P&G, China’s biggest advertiser at about $1.1 billion, accounts for more than one in four dollars—27%—of the Global 100′s China measured-media spending. Overall, China represents 3.4% of total ad spending for the Global 100, slightly below ZenithOptimedia’s estimate that China accounted for 4.1% of 2008 worldwide ad spending.
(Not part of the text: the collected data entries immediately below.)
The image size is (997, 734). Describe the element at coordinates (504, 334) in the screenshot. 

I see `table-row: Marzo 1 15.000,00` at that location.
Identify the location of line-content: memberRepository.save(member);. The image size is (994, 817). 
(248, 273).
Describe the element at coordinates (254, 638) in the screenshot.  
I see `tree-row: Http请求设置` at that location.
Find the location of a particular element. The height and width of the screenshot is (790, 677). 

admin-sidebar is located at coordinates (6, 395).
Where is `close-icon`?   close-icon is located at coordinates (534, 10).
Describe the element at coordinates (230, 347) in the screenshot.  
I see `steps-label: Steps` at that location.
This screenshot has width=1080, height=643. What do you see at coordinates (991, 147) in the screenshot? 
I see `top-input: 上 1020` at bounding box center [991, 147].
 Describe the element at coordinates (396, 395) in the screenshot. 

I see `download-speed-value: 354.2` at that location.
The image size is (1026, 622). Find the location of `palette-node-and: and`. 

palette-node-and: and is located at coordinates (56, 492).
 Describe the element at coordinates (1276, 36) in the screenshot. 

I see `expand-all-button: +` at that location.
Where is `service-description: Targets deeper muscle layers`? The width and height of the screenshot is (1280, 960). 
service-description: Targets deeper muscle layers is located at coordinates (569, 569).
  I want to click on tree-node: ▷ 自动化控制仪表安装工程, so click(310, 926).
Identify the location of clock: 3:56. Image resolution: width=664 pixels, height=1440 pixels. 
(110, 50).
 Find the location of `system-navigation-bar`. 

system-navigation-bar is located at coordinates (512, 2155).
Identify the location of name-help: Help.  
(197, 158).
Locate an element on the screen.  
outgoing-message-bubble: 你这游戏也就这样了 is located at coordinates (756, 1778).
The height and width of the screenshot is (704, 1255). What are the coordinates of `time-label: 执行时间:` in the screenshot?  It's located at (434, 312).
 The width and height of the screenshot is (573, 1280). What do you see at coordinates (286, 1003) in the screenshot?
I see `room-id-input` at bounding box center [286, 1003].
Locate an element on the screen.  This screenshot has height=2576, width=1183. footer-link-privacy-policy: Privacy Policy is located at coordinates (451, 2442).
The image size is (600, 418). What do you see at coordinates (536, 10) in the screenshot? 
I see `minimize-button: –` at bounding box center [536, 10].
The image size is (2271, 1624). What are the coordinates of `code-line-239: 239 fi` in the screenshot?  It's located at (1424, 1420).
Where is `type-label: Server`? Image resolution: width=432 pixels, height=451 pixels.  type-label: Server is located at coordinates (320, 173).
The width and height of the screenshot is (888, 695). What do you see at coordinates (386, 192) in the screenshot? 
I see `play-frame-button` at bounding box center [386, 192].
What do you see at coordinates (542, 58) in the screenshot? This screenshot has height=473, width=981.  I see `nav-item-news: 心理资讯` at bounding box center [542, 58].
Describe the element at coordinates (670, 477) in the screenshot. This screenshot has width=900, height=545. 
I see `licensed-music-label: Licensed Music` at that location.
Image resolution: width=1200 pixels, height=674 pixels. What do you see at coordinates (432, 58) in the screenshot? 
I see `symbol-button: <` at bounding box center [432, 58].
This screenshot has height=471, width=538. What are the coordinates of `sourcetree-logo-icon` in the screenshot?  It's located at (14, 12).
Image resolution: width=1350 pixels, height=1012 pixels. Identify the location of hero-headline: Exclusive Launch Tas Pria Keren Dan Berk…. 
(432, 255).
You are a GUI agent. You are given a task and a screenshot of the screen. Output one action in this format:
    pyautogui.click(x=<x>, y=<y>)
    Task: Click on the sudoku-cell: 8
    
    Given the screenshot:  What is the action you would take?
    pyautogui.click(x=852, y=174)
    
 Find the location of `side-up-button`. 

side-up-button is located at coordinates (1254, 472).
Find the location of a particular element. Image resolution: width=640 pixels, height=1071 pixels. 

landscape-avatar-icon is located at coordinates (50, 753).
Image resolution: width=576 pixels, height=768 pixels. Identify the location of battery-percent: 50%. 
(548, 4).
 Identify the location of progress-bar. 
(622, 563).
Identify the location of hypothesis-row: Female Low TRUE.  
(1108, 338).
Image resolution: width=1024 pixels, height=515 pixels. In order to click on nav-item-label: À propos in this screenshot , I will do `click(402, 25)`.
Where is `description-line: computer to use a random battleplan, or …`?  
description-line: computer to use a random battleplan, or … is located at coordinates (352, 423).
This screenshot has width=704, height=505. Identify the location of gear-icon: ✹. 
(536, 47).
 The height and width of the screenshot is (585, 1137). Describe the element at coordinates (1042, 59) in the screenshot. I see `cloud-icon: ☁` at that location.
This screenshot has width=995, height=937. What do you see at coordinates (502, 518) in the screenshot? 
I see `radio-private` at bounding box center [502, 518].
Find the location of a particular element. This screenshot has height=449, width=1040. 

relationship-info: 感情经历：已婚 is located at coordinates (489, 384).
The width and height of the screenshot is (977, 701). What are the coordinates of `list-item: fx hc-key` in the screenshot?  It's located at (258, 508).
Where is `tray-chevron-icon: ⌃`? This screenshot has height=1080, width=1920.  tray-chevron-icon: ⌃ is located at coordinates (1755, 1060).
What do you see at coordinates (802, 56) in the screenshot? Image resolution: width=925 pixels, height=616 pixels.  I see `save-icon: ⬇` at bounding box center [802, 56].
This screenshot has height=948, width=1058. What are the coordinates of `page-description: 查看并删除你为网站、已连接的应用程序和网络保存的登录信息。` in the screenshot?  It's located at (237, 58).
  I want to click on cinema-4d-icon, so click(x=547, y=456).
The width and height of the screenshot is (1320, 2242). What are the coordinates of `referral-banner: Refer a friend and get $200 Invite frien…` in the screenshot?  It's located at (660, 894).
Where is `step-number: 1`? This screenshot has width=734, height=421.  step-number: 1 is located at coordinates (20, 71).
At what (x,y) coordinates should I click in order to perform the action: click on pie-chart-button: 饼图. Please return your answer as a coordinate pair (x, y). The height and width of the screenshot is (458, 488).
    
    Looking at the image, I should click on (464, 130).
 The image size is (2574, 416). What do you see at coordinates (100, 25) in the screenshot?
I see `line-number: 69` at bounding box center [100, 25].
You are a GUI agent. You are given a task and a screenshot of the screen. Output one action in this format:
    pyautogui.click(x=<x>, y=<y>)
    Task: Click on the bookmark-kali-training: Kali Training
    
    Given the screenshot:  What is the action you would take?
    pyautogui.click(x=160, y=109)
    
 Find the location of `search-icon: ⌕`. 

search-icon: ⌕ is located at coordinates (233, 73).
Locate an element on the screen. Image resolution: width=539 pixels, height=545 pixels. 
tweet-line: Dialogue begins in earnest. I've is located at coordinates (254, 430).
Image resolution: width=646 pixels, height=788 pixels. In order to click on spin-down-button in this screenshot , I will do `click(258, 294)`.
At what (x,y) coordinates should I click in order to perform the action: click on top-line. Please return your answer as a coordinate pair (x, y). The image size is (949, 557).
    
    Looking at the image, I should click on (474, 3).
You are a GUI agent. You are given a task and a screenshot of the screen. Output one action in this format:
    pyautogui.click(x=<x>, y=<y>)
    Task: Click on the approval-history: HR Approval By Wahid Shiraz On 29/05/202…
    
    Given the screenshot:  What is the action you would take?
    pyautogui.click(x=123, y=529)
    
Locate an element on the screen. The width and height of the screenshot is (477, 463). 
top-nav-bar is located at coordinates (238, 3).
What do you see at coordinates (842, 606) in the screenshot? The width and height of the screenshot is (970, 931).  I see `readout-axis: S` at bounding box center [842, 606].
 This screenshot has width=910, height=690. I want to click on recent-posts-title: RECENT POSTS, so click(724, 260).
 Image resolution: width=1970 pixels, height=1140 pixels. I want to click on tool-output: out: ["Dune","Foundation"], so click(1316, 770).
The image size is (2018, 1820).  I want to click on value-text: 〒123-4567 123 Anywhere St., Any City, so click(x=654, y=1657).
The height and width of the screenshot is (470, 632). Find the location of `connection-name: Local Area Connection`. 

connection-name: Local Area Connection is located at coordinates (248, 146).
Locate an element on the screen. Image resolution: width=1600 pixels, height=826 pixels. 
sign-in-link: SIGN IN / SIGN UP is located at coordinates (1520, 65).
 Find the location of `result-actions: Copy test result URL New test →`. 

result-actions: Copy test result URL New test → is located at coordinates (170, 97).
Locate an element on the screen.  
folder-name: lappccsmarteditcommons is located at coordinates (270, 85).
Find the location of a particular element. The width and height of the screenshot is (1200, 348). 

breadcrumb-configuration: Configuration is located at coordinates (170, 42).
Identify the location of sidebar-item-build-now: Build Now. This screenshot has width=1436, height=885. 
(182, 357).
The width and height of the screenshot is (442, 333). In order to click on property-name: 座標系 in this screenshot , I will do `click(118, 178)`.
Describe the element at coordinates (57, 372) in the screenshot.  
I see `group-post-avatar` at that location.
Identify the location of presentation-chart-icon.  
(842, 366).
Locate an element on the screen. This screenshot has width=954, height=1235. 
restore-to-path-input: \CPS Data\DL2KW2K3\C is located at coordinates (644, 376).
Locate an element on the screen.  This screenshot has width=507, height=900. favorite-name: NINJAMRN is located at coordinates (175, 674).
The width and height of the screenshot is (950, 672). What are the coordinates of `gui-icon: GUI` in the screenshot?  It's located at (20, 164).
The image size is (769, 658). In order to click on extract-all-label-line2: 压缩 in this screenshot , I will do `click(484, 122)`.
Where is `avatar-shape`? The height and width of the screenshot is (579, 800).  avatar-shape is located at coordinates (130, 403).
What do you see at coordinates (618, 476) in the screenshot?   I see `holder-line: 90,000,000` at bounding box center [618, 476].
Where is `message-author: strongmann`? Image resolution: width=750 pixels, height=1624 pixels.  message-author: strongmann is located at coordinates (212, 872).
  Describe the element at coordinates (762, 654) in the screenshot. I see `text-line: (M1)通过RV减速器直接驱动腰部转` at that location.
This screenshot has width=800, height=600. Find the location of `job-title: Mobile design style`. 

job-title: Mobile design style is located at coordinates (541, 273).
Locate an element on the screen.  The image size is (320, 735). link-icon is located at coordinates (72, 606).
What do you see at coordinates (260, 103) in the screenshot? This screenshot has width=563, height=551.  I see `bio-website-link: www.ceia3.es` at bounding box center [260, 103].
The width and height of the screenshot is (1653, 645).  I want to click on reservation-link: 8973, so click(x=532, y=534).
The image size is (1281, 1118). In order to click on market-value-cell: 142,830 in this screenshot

There had been earlier attempts at harnessing this brand value directly in the balance sheet but their proxy from revalued real estate or goodwill from sold and bought brands is well near a disservice to the value these brands represent. Apart from that, the Financial Statements reflect only book value of assets and the Market valuation that is closer to its value in the Financial markets always attempt to make up the gap in undue leverage and lend a hand to the eventual bubbles that characterize one off black swan events or even recessions. These Consumer staples brands however remain great “defensive” plays even as peers like Starbucks, continue to attempt financial market transactions and financing expansions leveraging the same brand value. Financial valuations and Sales also do not correspond one to one in each case with JNJ creating $15.6 bn in Sales each quarter with COGS of 40% including 10% R&D spend, and SGA with a higher participation of Sales staff related expenditure to $4.5bn agst a Quarterly marketing spend allocation of roughly $750 mn
Notably, brand spends in Europe, that are sizable in the above 3 brands ( $1.2 bn for Coke) have not translated in any significant gains whereas their existing brand values have created and fueled unprecedented growth in Asia and emerging markets creating a disproportionate yield in Sales growth outside China, Europe and USA.